A FCC station _license_ for that device would also be required. The
costs for generating the supporting data needed for the license are
'non trivial', to put it mildly.

That's _before_ considering the 'design' costs of such a device.
That's going to be _another_ high-5-to-middle-six-figure amount --
DESPITE the fact that you can use the basic design of a standard cell
station. You have to have 'something' to replace the functionality
for determining which cell answers a call, 'validating' the phone,
managing inter-cell hand-off, etc. Even if you're not using the
particular facilities for call management, you have to provide the
basic 'control' functions to the cell station for *it* to operate
properly. There's a *lot* of software to design/build/test, for
'emulating' the un-needed/un-used head-end functions required by a
standard cell base-station.

Next, you've got the tooling and start-up costs for the production
line to build the d*mn things.

Direct manufacturing cost is going to be in the low hundreds of
dollars, *minimum*. Plus 'overhead' costs -- things like advertising,
etc. Plus something towards recouping the 'development' costs
mentioned above. Plus distributer/wholesaler mark-ups.

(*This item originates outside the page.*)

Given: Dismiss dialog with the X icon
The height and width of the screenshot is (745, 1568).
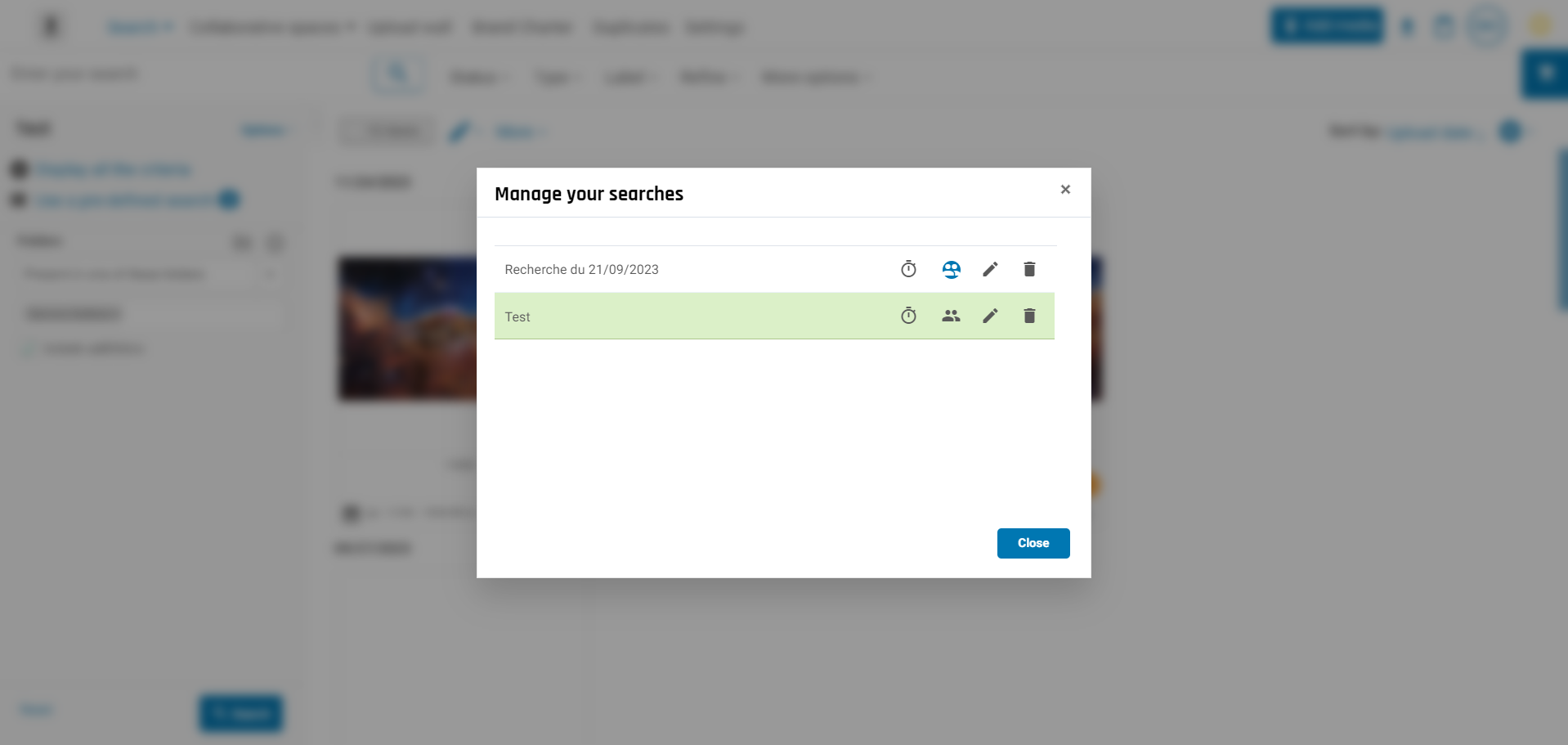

If you peg the total development/start-up cost at 'a few million
dollars', you have to sell a few thousand of these devices a year,
_at_a_PROFIT_ of over $100/unit, just to cover 'debt service' on the
development costs.

Totalling: several hundred manufacturing cost, minimum $100 for debt
service, plus 'something' towards retiring that debt, plus 'overhead'
-- mgmt, marketing, etc., plus distribution costs -- I don't see _how_
such a device could carry a 'street' price much below $1,000 (probably
_considerably_ higher). Considering that the buyer also has all the
expenses of getting that FCC station license, I really question
whether the sales of 'several thousand units/year' that the
debt-service figure was predicated on is reachable. If the market is
only 10 units/year, then you've got to get circa $10-25,000 per unit
_just_ for the 'debt service'.

After all that, there is the 'minor' issue of how that base station
'knows' what the particular phone's "home network" _is_. and how to
send the right 'magic incantations' associated therewith.

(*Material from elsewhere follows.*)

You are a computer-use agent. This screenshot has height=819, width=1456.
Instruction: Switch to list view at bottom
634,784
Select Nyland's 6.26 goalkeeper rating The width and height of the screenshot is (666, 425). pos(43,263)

*AND* the matter of either 'co-ordinating' with the "real" cell-tower
network so that call-handling is 'handed off' to this device, *or* of
providing an over-riding signal such that the phone 'cannot see/hear'
the real network when in range of this device. In the latter
scenario, you have a *major* problem in ensuring that the "effect" of
your base-station doesn't extend to anybody else's phones -- going by
outside. (Not to mention the 'minor matter' of it being illegal to
intentionally interfere with the transmissions of another licensed
station. <wry grin>)

*AND* the "problem" that arises when two people -- in adjacent
apartments, say -- *both* try to install such a device. and one
person finds that in half his apartment, he's "closer" to the other
person's base station than he is to his _own_ station. Oh, yeah, their
phones are both on the same 'real' carrier, so you can't even
differentiate by 'home' network.

To make this idea "workable" -- in a theoretical sense -- you'd need
to re-design the cell *phone* itself. with a separate "mode" of
operation, where it locked up to this 'private' base-station, and made
no attempt to query the "common-management" and/or use an alternate
cell with a "better" signal.

If there is *one* thing that this 'crazy idea' is not, that thing is
'feasible'! "Feasible" means 'practical, from a _financial_ point' --
and 'finances' do look to be a real 'killer' for this project. Not
the only one, but a killer nonetheless.